▸ **EXTRACT TO READ**:
——————

I've never seen or felt the original but the leather of the current/new one felt relatively smooth and soft to me. However, this bag is quite light despite all of the leather. My SA said it was due to the water buffalo leather, which is a more light-weight type of leather.
He did mention that the original bag was on the heavier side.


----------



## Addy

lill_canele said:


> I've never seen or felt the original but the leather of the current/new one felt relatively smooth and soft to me. However, this bag is quite light despite all of the leather. My SA said it was due to the water buffalo leather, which is a more light-weight type of leather.
> He did mention that the original bag was on the heavier side.


Thanks! I can't wait to hear more! The Small is calling out to me. LOL


----------



## Addy

Small Edith is up!






						Chloe Edith Small Buffalo Leather Satchel Crossbody Bag
					

Get free shipping on Chloe Edith Small Buffalo Leather Satchel Crossbody Bag at Bergdorf Goodman. Shop the latest luxury fashions from top designers.



					www.bergdorfgoodman.com
				









						Chloe Edith Small Buffalo Leather Satchel Crossbody Bag
					

Get free shipping on Chloe Edith Small Buffalo Leather Satchel Crossbody Bag at Neiman Marcus. Shop the latest luxury fashions from top designers.



					www.neimanmarcus.com


----------



## lindacris

I still have 2 from the original release.  I have always loved the leather and am already carrying them again.


----------



## Christofle

Quite a lovely design !


----------



## fayden

Here's my Edith from 2006. I really like the new small Edith but wonder if the handles look too thick?

——————

▸ **PROVIDED DATA**:
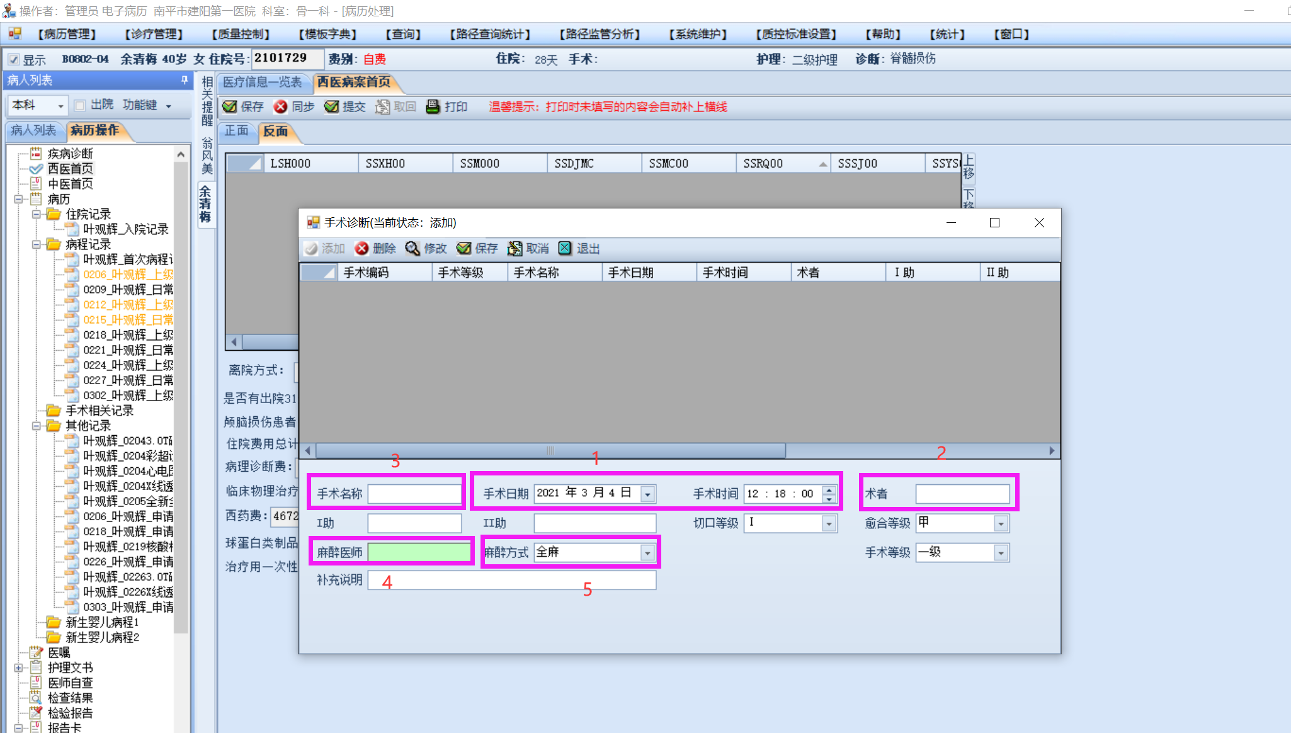Click the 打印 printer icon
Screen dimensions: 1291x733
(433, 107)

——————

▸ **GIVEN TASK A**: Echo the forum thread about the Edith bag from "## lindacris" up to and including "lovely design !".
▸ **GIVEN TASK B**: In the forum thread about the Edith bag, what did the SA say makes the new bag light?
You won't need the listing for this.

▸ **SOLUTION A**:
## lindacris

I still have 2 from the original release.  I have always loved the leather and am already carrying them again.


----------



## Christofle

Quite a lovely design !

▸ **SOLUTION B**: The water buffalo leather, which is a lighter-weight type of leather.